------ TEXT

Member of the European Parliament
- Incumbent
- Assumed office 1994
- Constituency: Spain

Personal details
- Born: 24 November 1961 (age 64) Madrid, Spain
- Party: Spanish Socialist Workers' Party
- Other political affiliations: Party of European Socialists
- Occupation: Politician

= Carlos Carnero =

Spanish politician

Carlos Carnero González (born 24 November 1961, Madrid) is a Member of the European Parliament for the Spanish Socialist Workers' Party (PSOE). He has been a Member of the European Parliament (MEP) since 1994. On 7 December 2006, he was appointed a member of the presidency of the Party of European Socialists (PES).

Carnero is a member of the Parliament's Constitutional Affairs Committee and is the spokesman for the PES Group of the European Parliament's Delegation to the Euro-Mediterranean Parliamentary Assembly (EMPA). He is also a substitute member of the Parliament's Foreign Affairs Committee and Petitions committee. Carlos Carnero is a member of the delegation for relations with the Maghreb countries; the Delegation to the Euro-Mediterranean Parliamentary Assembly; and the delegation to the EU-Turkey Joint Parliamentary Committee.

He is a member of the PSOE Council on International Relations, where he directs the Working Group on Mediterranean Affairs. He was a member of the PSOE Federal Committee from 2001 to 2004.

------------

* _WHAT YOU ARE ASKED TO DO_
Return the full text on Carlos Carnero above, word for word.

------ SOURCE MATERIAL

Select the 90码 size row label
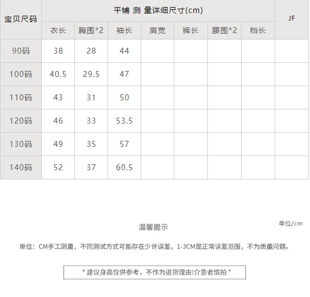This screenshot has width=310, height=297. [21, 51]
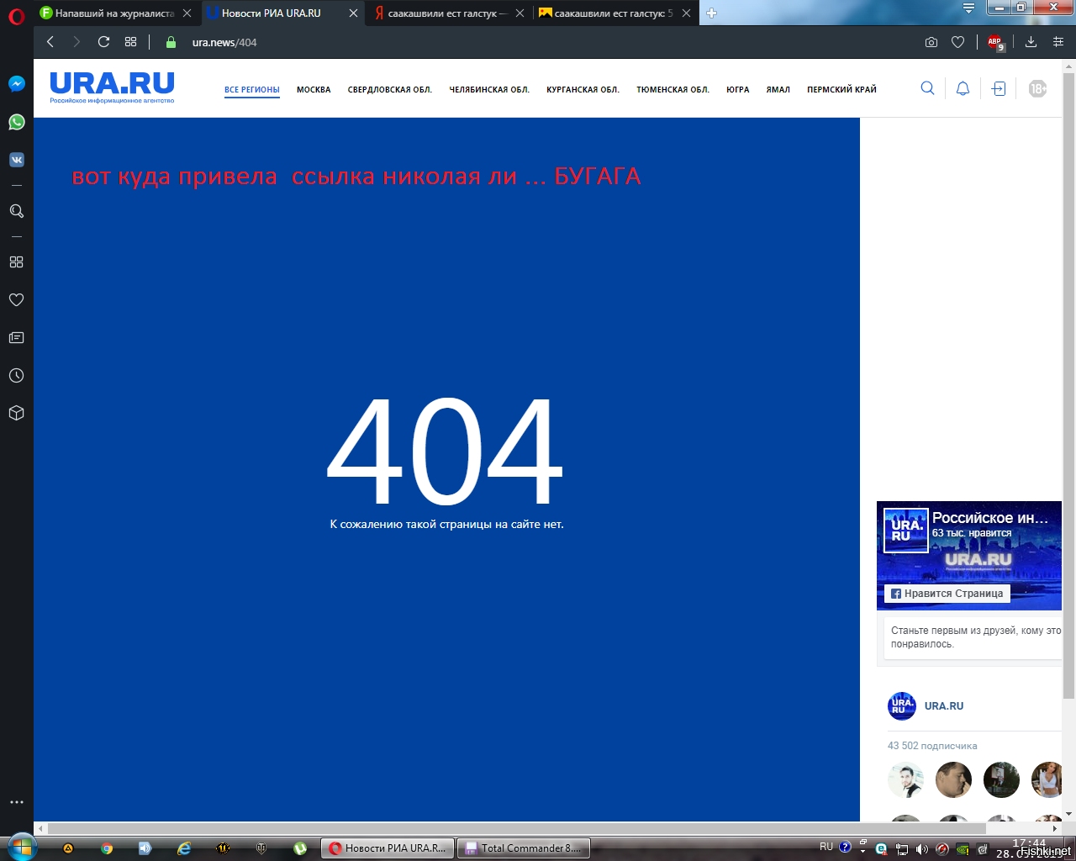Open the URA.RU VK group link
This screenshot has width=1076, height=861.
coord(944,706)
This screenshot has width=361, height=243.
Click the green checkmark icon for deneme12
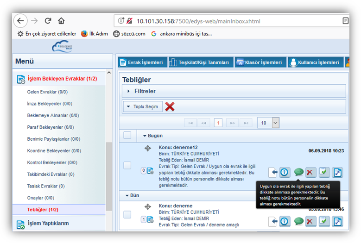coord(324,172)
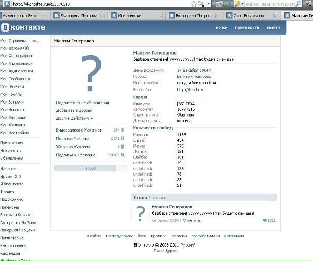Viewport: 313px width, 261px height.
Task: Click the gift icon next to Подарки Максима
Action: pos(123,138)
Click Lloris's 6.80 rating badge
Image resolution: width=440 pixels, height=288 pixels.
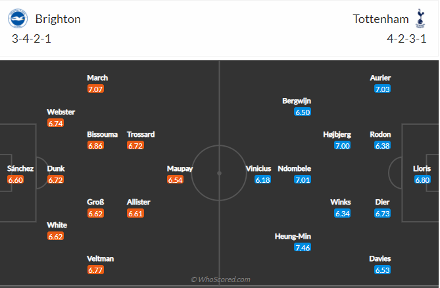point(422,180)
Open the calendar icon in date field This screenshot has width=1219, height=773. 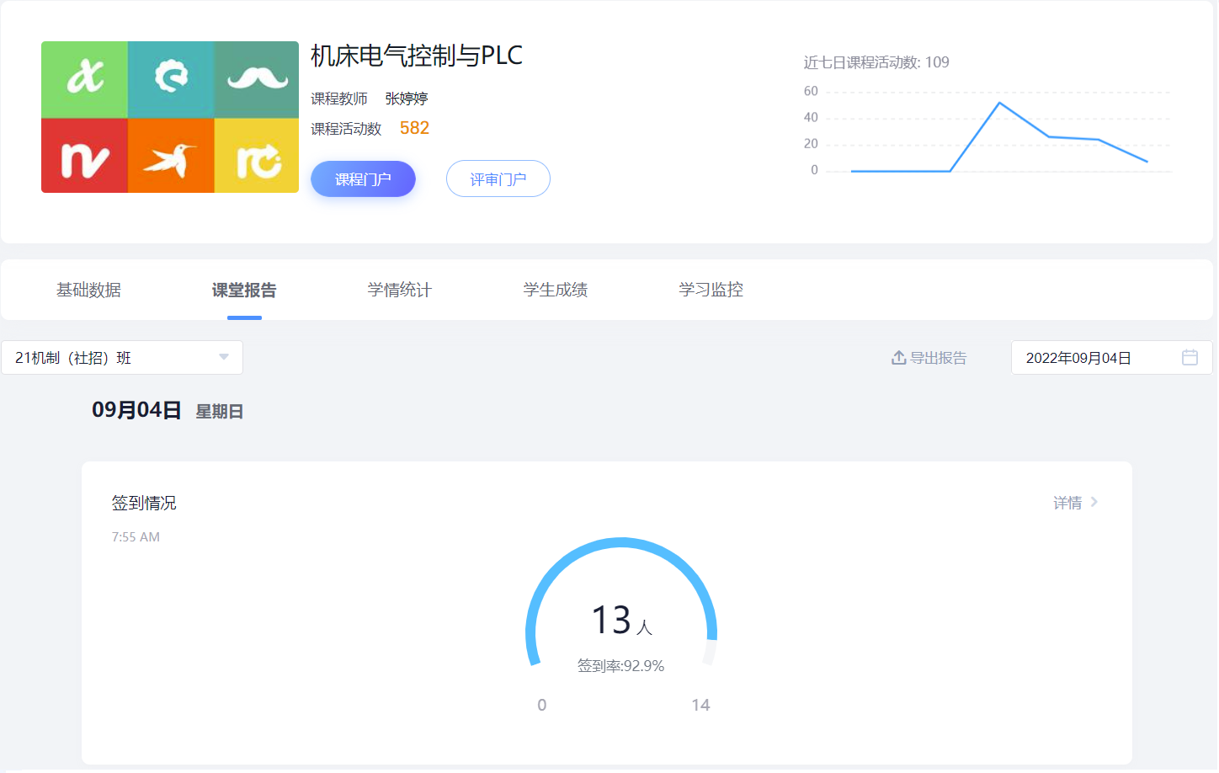tap(1189, 358)
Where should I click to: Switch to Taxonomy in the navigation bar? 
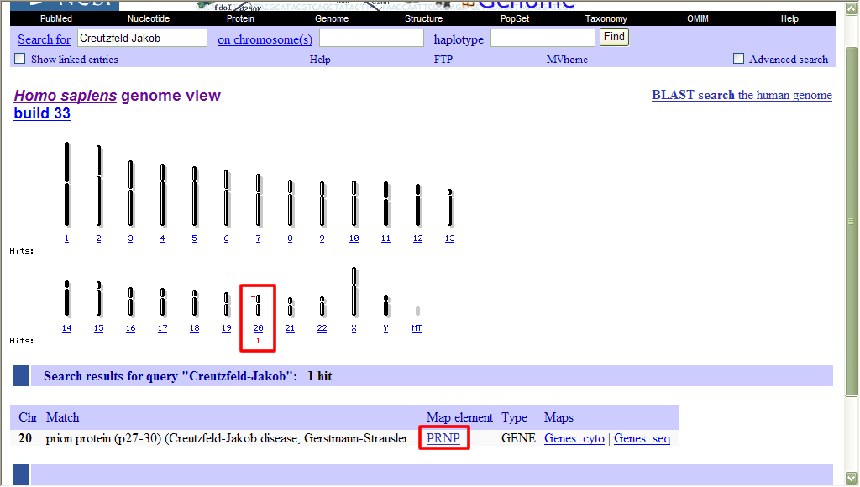point(606,18)
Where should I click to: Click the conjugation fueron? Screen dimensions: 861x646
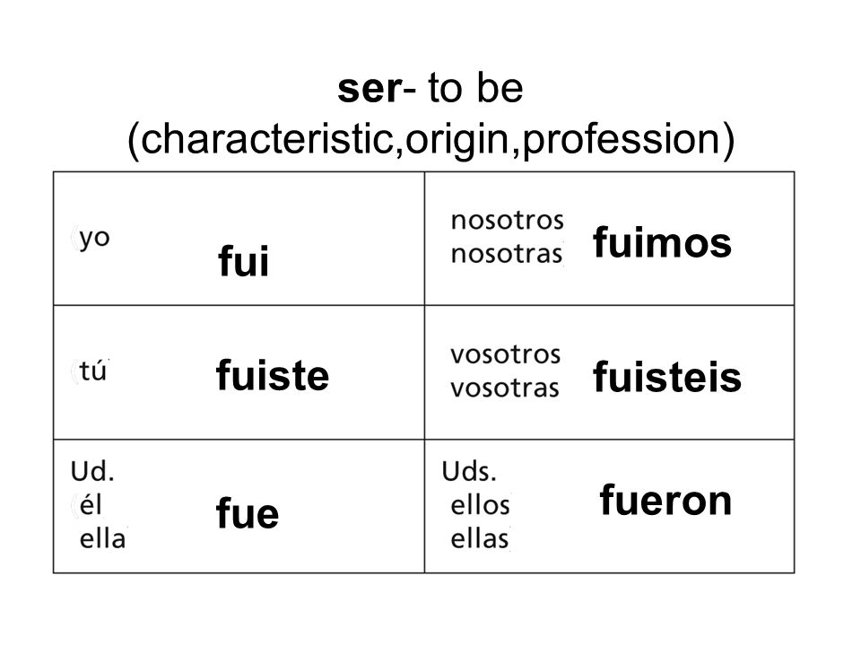click(x=665, y=500)
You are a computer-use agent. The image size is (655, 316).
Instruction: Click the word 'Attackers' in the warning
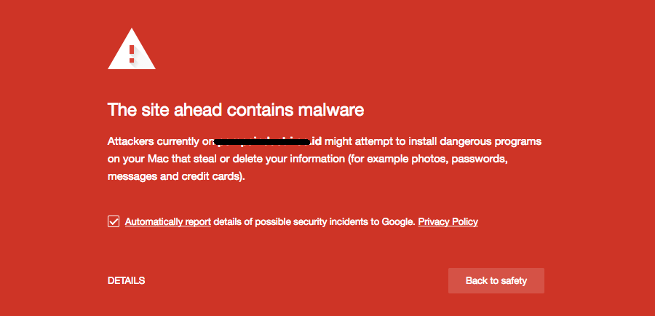[131, 141]
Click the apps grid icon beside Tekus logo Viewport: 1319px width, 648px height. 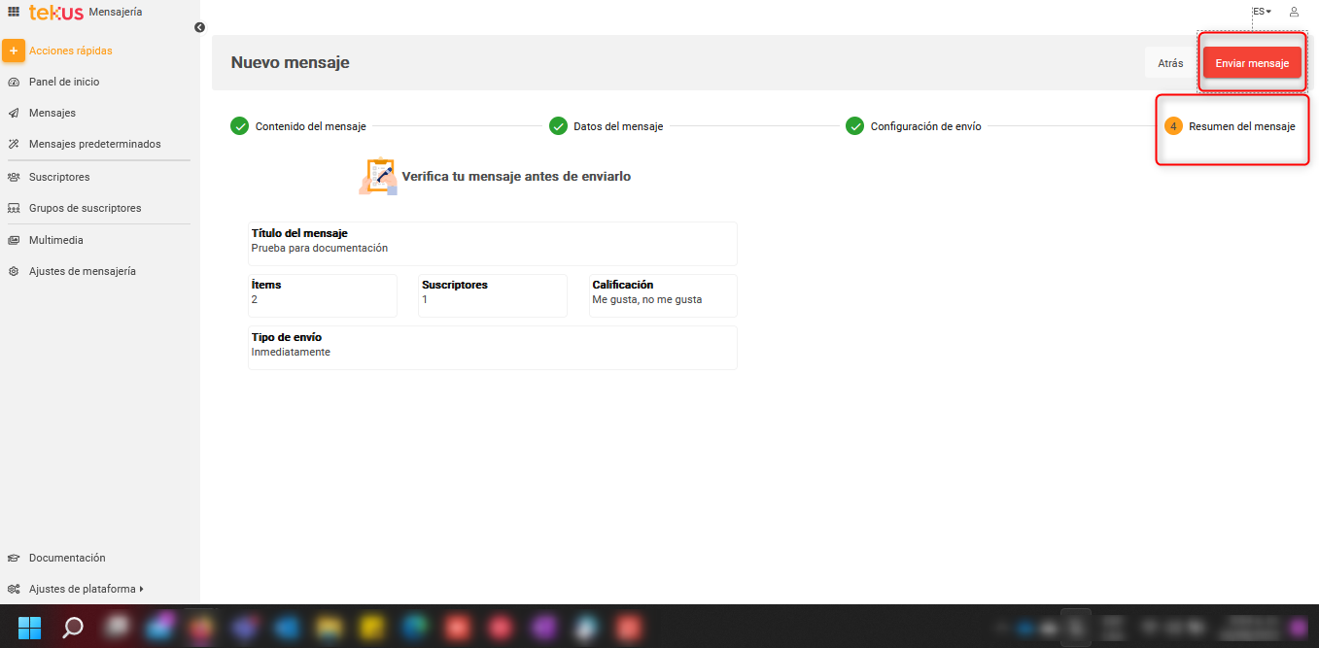point(14,12)
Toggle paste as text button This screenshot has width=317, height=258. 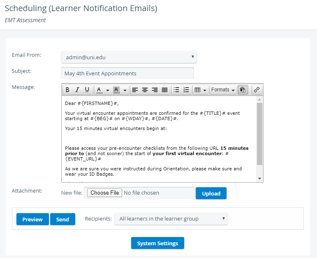(x=243, y=90)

------------

* _SOLUTION TO THIS PROBLEM_
Member of the European Parliament
- Incumbent
- Assumed office 1994
- Constituency: Spain

Personal details
- Born: 24 November 1961 (age 64) Madrid, Spain
- Party: Spanish Socialist Workers' Party
- Other political affiliations: Party of European Socialists
- Occupation: Politician

= Carlos Carnero =

Spanish politician

Carlos Carnero González (born 24 November 1961, Madrid) is a Member of the European Parliament for the Spanish Socialist Workers' Party (PSOE). He has been a Member of the European Parliament (MEP) since 1994. On 7 December 2006, he was appointed a member of the presidency of the Party of European Socialists (PES).

Carnero is a member of the Parliament's Constitutional Affairs Committee and is the spokesman for the PES Group of the European Parliament's Delegation to the Euro-Mediterranean Parliamentary Assembly (EMPA). He is also a substitute member of the Parliament's Foreign Affairs Committee and Petitions committee. Carlos Carnero is a member of the delegation for relations with the Maghreb countries; the Delegation to the Euro-Mediterranean Parliamentary Assembly; and the delegation to the EU-Turkey Joint Parliamentary Committee.

He is a member of the PSOE Council on International Relations, where he directs the Working Group on Mediterranean Affairs. He was a member of the PSOE Federal Committee from 2001 to 2004.